Ai confini della piana di Ninive
Alqosh si appoggia alla catena di colline che chiude la parte settentrionale della piana di Ninive. Ai suoi piedi, i campi di cereali, bruciati dal sole, ricordano un deserto giallo paglia in cui la monotonia viene turbata solo dalle rovine e dai bastioni curdi. Dall’alto delle colline, gli abitanti sono testimoni dei bombardamenti; alcuni di loro partecipano alla difesa della propria terra avendo aderito alle milizie cristiane. Tutte le notti illuminano delle grandi croci sui rilievi che circondano le proprie case.

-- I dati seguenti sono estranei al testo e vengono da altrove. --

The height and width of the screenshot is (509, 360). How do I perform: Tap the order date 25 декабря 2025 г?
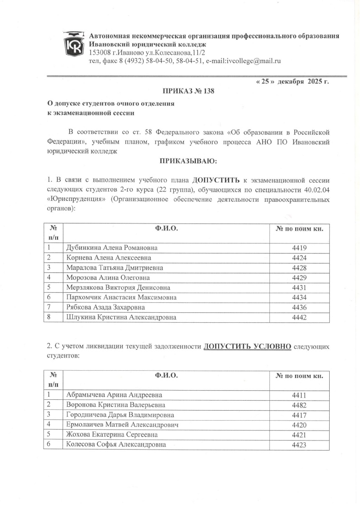click(293, 82)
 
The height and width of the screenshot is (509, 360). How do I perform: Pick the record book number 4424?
click(300, 258)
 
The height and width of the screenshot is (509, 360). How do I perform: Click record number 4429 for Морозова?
click(300, 278)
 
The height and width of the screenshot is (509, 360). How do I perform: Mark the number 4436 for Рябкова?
click(300, 307)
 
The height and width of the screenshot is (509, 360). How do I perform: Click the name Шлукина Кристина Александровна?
click(121, 317)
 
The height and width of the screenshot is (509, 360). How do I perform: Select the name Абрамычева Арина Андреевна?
click(114, 395)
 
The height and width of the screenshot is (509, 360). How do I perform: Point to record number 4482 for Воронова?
click(300, 405)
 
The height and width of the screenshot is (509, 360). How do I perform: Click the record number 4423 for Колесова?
click(300, 445)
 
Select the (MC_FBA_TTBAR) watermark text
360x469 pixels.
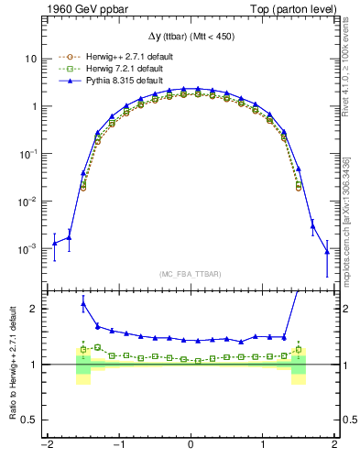coord(190,273)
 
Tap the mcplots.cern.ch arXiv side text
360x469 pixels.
coord(349,211)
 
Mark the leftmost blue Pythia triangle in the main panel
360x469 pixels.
coord(54,242)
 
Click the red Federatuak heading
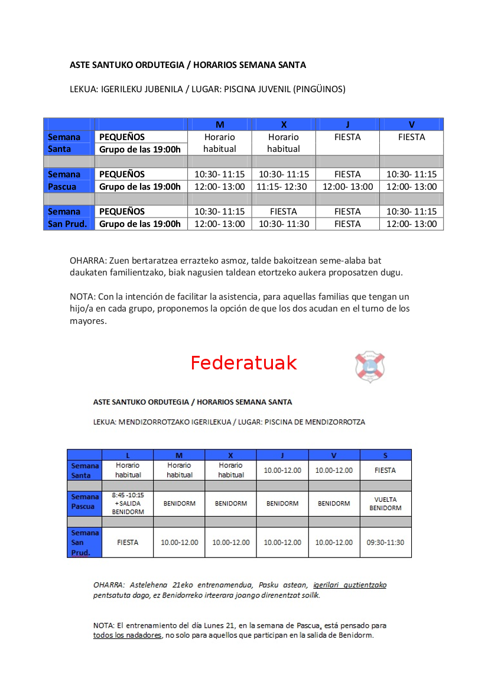[243, 362]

Dicono che fanno impazzire gli jihadisti, perché riescono a vedere le croci da lontano ma non possono abbatterle. Immaginano i loro nemici che lanciano maledizioni contro di loro, “gli infedeli” che vivono sotto il simbolo di Gesù, il loro Salvatore, il Principe della Pace, a solo qualche chilometro dal loro odio e dalle loro armi.